L’accord et la loi : des relations tumultueuses

Idées | Bloc-notes | publié le : 02.03.2013 | Rose-Marie Van Lerberghe

ACCORD DES PARTIES ET SOUVERAINETÉ NATIONALE

Jusqu’à une période récente, on a toujours considéré en France que la loi, expression de la souveraineté nationale, devait être supérieure à l’accord des parties. C’est d’ailleurs cette tradition qui explique pour beaucoup la faiblesse des syndicats dans notre pays : difficile de devenir des acteurs crédibles et responsables quand il n’y a pas suffisamment d’enjeu. En France, nous admirons la qualité du dialogue social et le sens des responsabilités des syndicats dans les pays nordiques, mais cela tient essentiellement à la volonté commune des partenaires sociaux dans ces pays d’éviter toute intervention de l’État dans les relations du travail.

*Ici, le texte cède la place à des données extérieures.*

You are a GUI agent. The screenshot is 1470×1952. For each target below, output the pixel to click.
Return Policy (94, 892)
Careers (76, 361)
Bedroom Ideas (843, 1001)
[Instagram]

LA RÉFORME DE LA REPRÉSENTATIVITÉ ET DE LA VALIDITÉ DES ACCORDS

Sous le gouvernement précédent, la volonté de responsabiliser les syndicats avait conduit, à partir de la position commune, à la réforme de la représentativité et des règles de validité des accords. On observera que l’accord du 11 janvier a encore été conclu sous l’empire de l’ancienne législation (validité en cas de signature de trois syndicats sur cinq). L’annonce du résultat des élections qui donnera le poids respectif des organisations syndicales au niveau national se situe fort opportunément après la conclusion de l’accord et probablement sa transposition législative. Or il ne serait pas étonnant que la CGT et FO représentent à elles seules plus de 50 %, ce qui, dans le futur système, leur donnerait le droit d’opposition.

LA TENTATION LÉGISLATIVE

Le gouvernement Fillon s’était déjà engagé à faire précéder les lois concernant les relations du travail par des négociations et à respecter l’accord qui en résulterait. Mais on se souvient du tollé qu’avait provoqué la décision du ministre du travail de l’époque, Xavier Bertrand, de raccrocher une mesure concernant le temps de travail à la transposition d’un accord qui avait soigneusement évité le sujet. Preuve que la tentation de l’État d’intervenir est une constante dans notre pays.

QU’EN SERA-T-IL POUR L’ACCORD DU 11 JANVIER ?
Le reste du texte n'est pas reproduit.